FRAGMENTO PARA LEER –

___

Ya en Bogotá, Marina remitió la misiva a la familia del preso a la dirección escrita en el papel y envió un mensaje por telégrafo a su pueblo: Estoy viva. Grado en diciembre. Enviaré dinero de pasajes de tren para mi padre y mi madre. Marina Reyes. Un mes después, los estudiantes organizaron un agasajo para la tripulación en agradecimiento por la proeza aérea y la taurina también. Pudieron ver las fotos tomadas luego del accidente y entendieron que llamarlo un milagro no sería suficiente para explicar por qué habían resultado ilesos. Sin embargo, ningún medio nacional registró la noticia. Eran tiempos de muerte y guerra, sobrevivir no era noticia.
El piloto les confesó que había seguido su instinto desde el primer momento. Haberse entrenado para emergencias no se traducía en fórmulas disponibles para ser aplicadas automáticamente. Sintió miedo, sí, pero no podía dejar que los pasajeros lo notaran porque, según él, alguien podría morir de un infarto. El pánico suele ser tan letal como un avión en picada, sentenció.

___

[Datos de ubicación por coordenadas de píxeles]

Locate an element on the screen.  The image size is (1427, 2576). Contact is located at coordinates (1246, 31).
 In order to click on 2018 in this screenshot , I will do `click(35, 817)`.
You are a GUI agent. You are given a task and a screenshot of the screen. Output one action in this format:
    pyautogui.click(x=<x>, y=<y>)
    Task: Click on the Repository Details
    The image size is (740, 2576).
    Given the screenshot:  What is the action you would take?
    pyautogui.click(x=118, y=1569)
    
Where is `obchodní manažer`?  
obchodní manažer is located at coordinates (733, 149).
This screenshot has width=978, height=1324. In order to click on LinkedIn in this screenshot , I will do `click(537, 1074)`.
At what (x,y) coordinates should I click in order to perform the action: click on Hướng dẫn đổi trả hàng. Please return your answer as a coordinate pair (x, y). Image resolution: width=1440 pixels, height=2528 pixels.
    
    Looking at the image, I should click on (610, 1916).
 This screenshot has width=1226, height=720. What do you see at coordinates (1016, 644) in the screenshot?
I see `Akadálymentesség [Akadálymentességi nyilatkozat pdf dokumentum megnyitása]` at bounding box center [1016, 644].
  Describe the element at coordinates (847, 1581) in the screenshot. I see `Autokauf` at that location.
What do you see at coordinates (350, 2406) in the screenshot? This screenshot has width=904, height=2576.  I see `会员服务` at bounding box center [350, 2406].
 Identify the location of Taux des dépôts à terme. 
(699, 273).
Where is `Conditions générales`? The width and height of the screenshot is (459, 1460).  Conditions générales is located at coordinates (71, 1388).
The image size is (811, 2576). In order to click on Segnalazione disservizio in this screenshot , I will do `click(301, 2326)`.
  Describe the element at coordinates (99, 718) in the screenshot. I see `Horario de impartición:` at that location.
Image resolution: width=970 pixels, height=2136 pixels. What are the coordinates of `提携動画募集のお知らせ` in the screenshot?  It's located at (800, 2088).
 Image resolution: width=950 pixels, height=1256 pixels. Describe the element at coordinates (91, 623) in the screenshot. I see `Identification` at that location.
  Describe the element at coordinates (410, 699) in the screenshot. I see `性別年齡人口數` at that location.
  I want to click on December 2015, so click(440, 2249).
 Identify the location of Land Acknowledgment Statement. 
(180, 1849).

___

ACTIVIDADES –
1: Responde según el fragmento:
(a) ¿A dónde envió Marina el mensaje por telégrafo?
(b) ¿Qué organizaron los estudiantes un mes después para la tripulación?
(c) ¿Por qué, según el piloto, no podía dejar que los pasajeros notaran su miedo?
2: ¿Puedes transcribir el tramo del fragmento que va desde "El piloto les" hasta "en picada, sentenció."?
Las filas no se usan para nada aquí.

RESPUESTAS –
1:
(a) A su pueblo.
(b) Un agasajo en agradecimiento por la proeza aérea y la taurina.
(c) Porque alguien podría morir de un infarto.

2:
El piloto les confesó que había seguido su instinto desde el primer momento. Haberse entrenado para emergencias no se traducía en fórmulas disponibles para ser aplicadas automáticamente. Sintió miedo, sí, pero no podía dejar que los pasajeros lo notaran porque, según él, alguien podría morir de un infarto. El pánico suele ser tan letal como un avión en picada, sentenció.